Calls for extending child care relief

Another common call Wednesday was for the budget to prioritize child care affordability. Specifically, a number of speakers noted Evers' $340 million budget proposal to make permanent a pandemic relief program that provided state funding to child care operators with the goal raising wages in the profession, and also subsidizing employers who provide child care for their workers.

"Early childhood education has business model that does not work for families," Sarah Strehlow, a Milwaukee mother, said. "Early childhood educators do not make a living wage."

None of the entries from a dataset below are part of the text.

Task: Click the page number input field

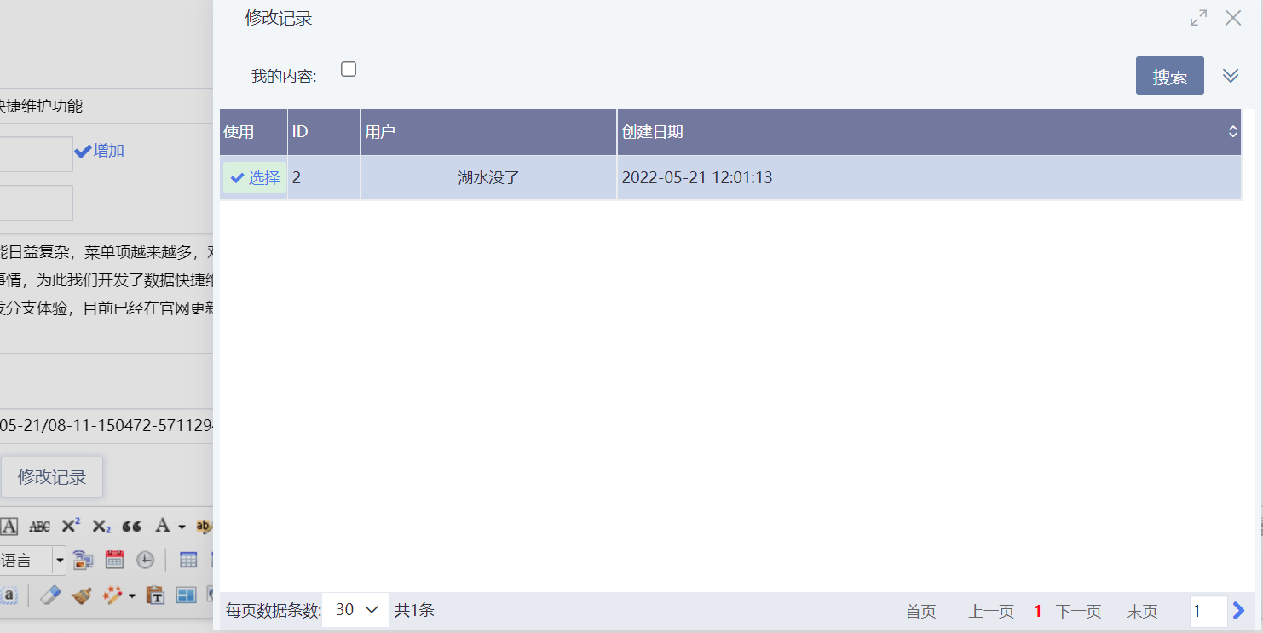Action: coord(1208,611)
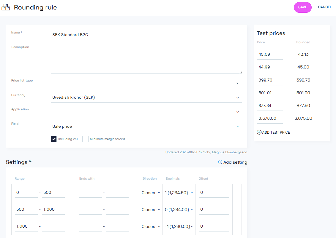The width and height of the screenshot is (336, 238).
Task: Click the Offset field in the 500–1,000 row
Action: pyautogui.click(x=214, y=210)
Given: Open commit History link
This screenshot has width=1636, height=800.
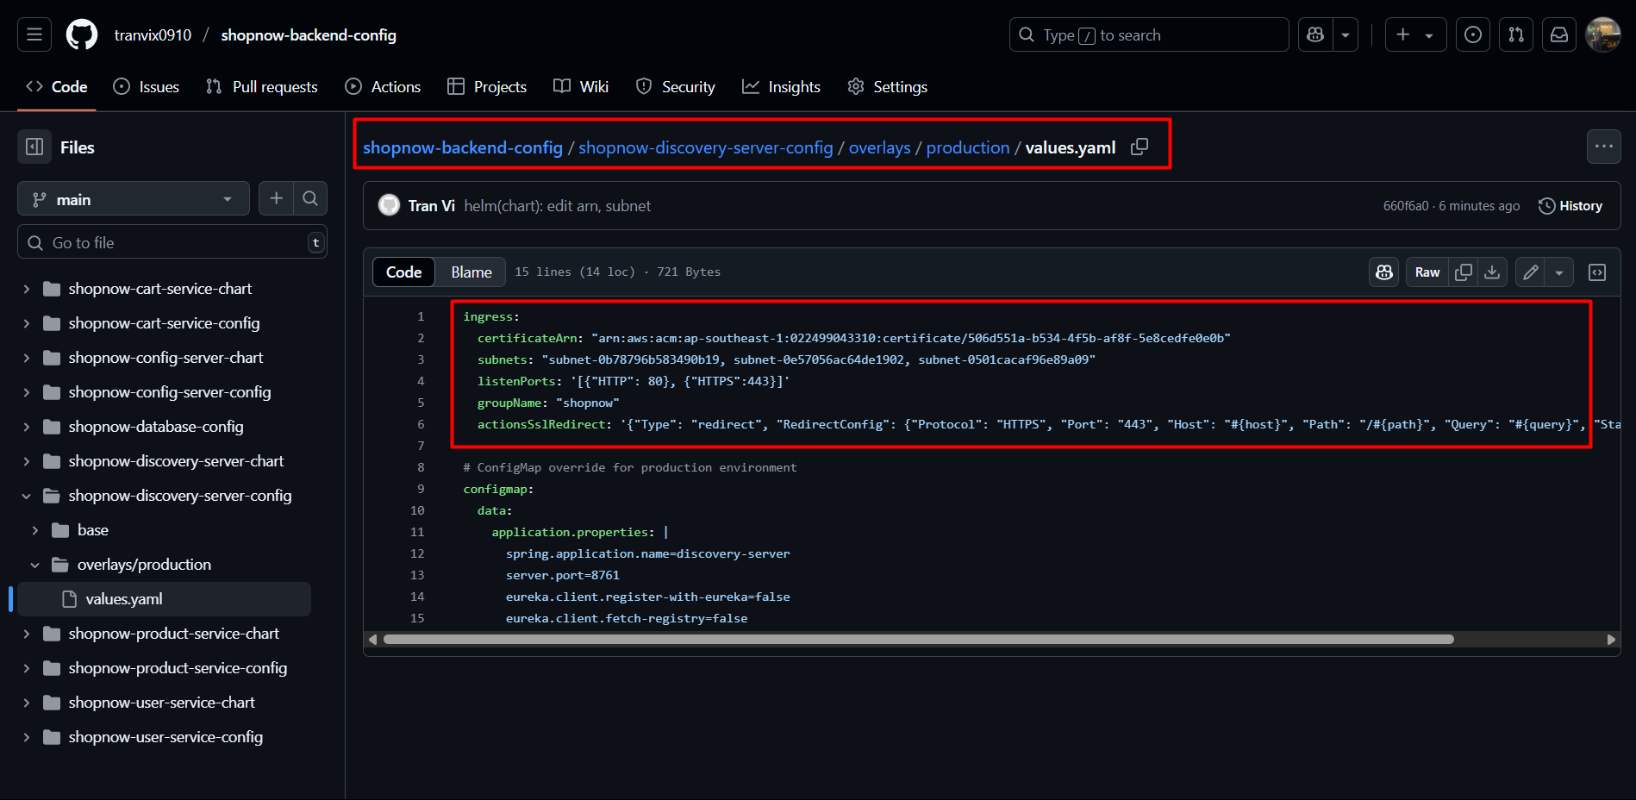Looking at the screenshot, I should point(1570,206).
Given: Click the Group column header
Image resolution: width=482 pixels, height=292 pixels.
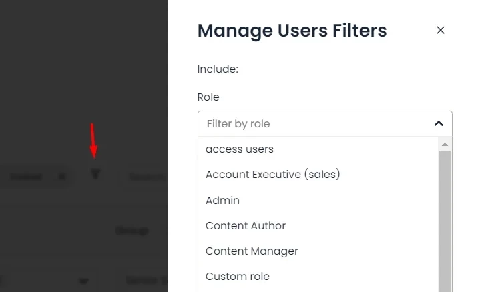Looking at the screenshot, I should pos(132,230).
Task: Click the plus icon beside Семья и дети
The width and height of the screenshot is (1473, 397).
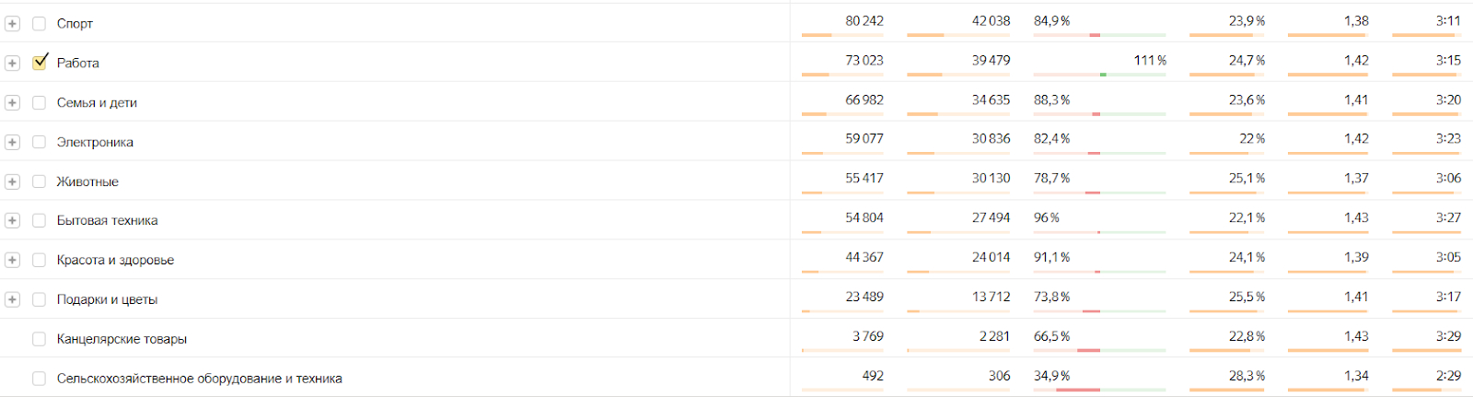Action: pyautogui.click(x=12, y=103)
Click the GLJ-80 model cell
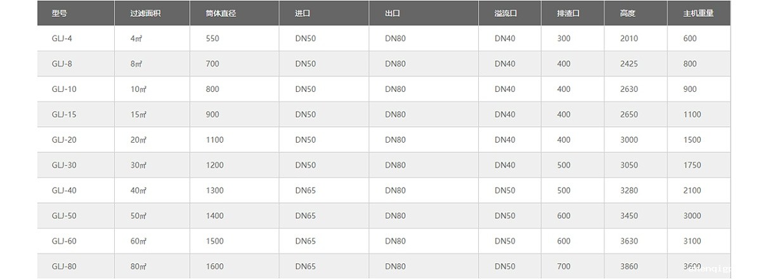The image size is (761, 279). (64, 267)
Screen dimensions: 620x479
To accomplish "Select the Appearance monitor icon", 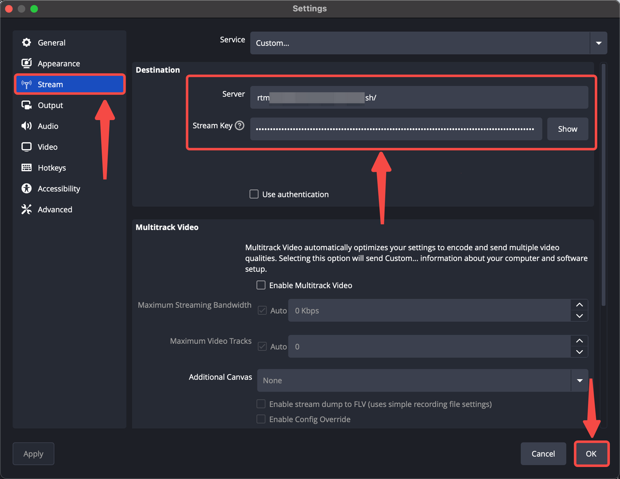I will 27,63.

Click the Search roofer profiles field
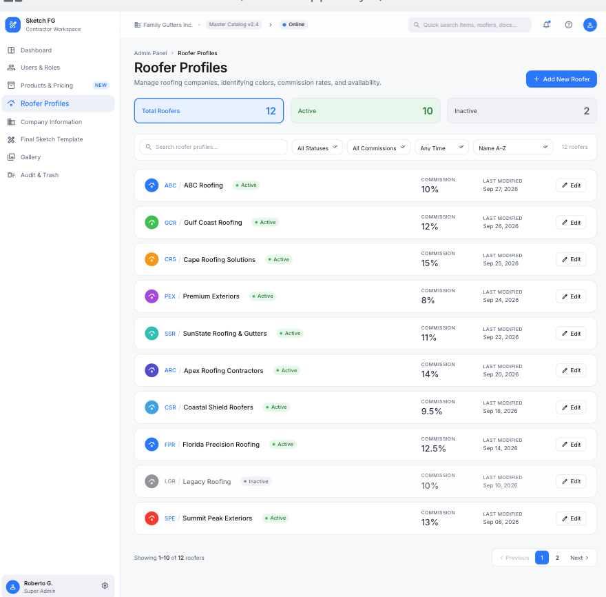pyautogui.click(x=213, y=147)
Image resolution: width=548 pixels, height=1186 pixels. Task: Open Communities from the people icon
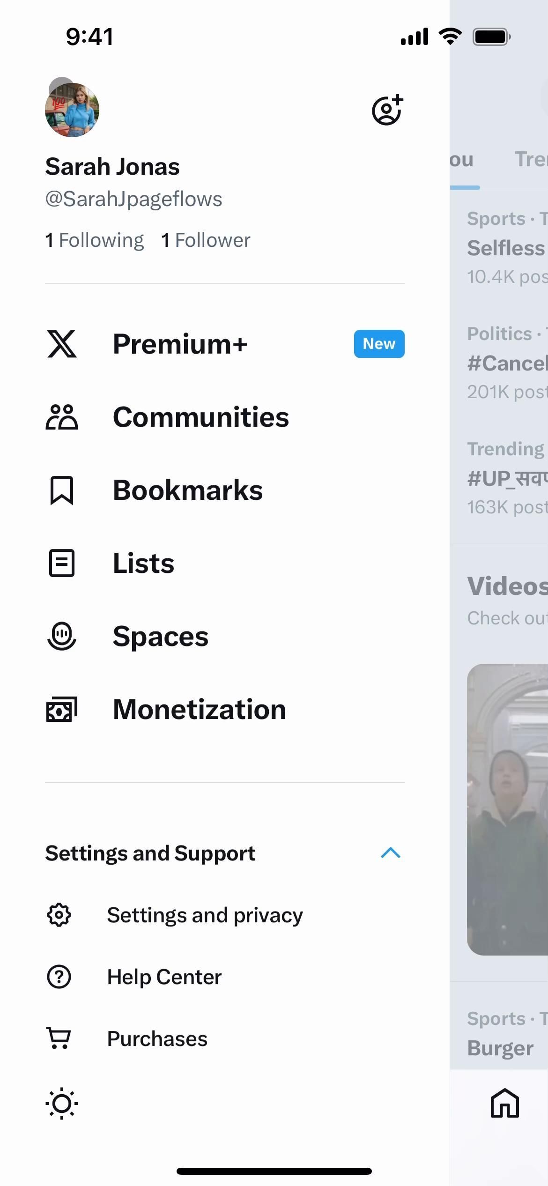[x=62, y=417]
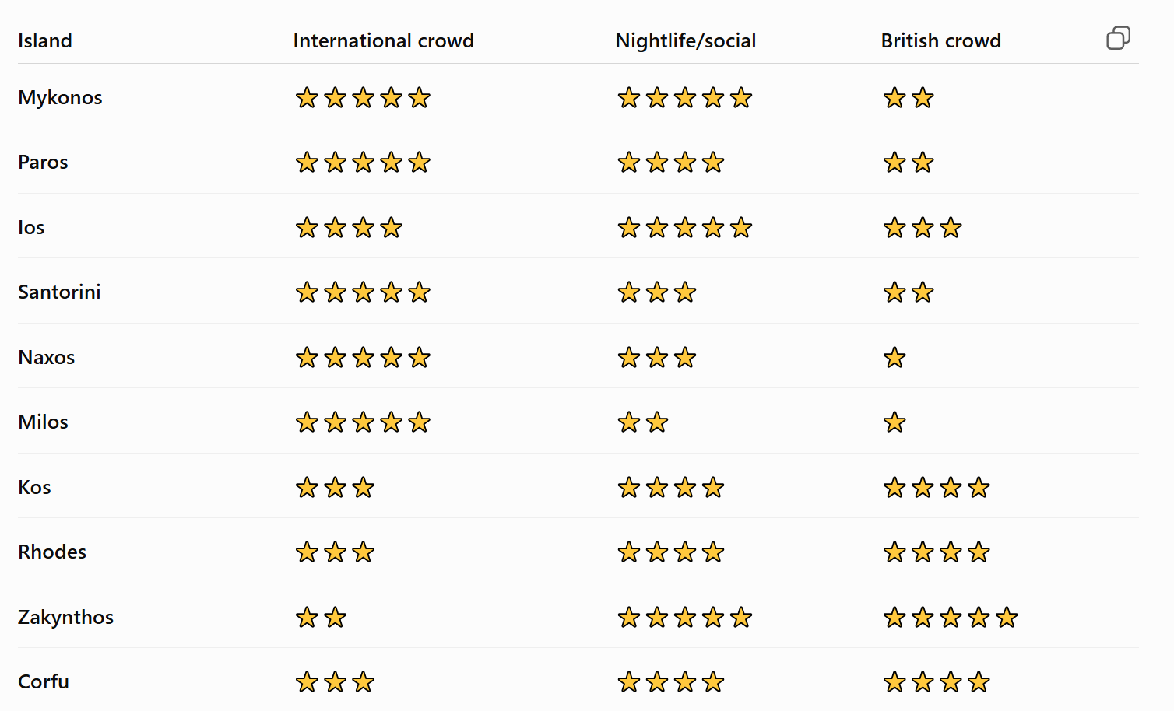Click the Nightlife/social column header
Viewport: 1174px width, 711px height.
[x=685, y=40]
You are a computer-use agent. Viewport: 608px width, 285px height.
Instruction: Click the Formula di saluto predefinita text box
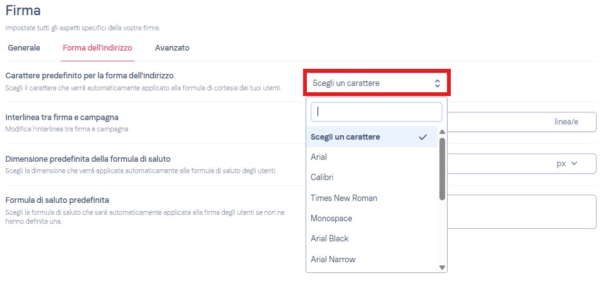point(522,212)
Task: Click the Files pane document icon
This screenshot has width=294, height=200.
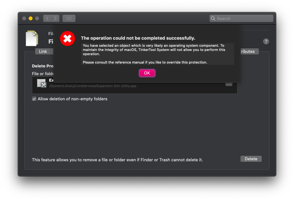Action: pyautogui.click(x=32, y=39)
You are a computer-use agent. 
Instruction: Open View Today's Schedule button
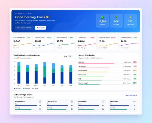pyautogui.click(x=24, y=28)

Strehlow said her family was in a tough spot when she tried to returned to work after having a child. They learned they'd no longer be eligible for public assistance because her wages would put them over the income limit. At the same time, she said the child care job she was seeking wouldn't pay enough to justify giving up the government aid.

Milwaukee Mayor Cavalier Johnson told the committee to think of child care as a jobs issue.

"When our youngest residents, when our kids receive enriching care, we're building a stronger future," he said. "When more parents can re-enter the workforce, we're strengthening our future as well."

LeMahieu said he agreed making child care more affordable was an economic priority, but described Evers' budget plan as excessive and unnecessary.

"Child care is a challenge, especially in some areas of the state of Wisconsin," he said. "So, we can look at it, but we need to be realistic with what money we can actually put into a budget."

What's next

The Joint Finance Committee is slated to host three more public listening sessions this month:

  • Tuesday, April 11, 2023 -- UW-Eau Claire, from 10:00 a.m. to 5:00 p.m.
  • Wednesday, April 12, 2023 -- Wilderness Resort in Wisconsin Dells, from 10:00 a.m. to 5:00 p.m.
  • Wednesday, April 26, 2023 -- Lakeland Union High School in Minocqua, from 10:00 a.m. to 5:00 p.m.

The budget-writing committee will take up different sections of the budget over the next two to three months. Eventually, the legislature will sent its version of the budget to Evers. That's most likely to happen in June.

The governor then can sign the budget, veto parts of it, which he did in his first two budget cycles, or veto the entire thing.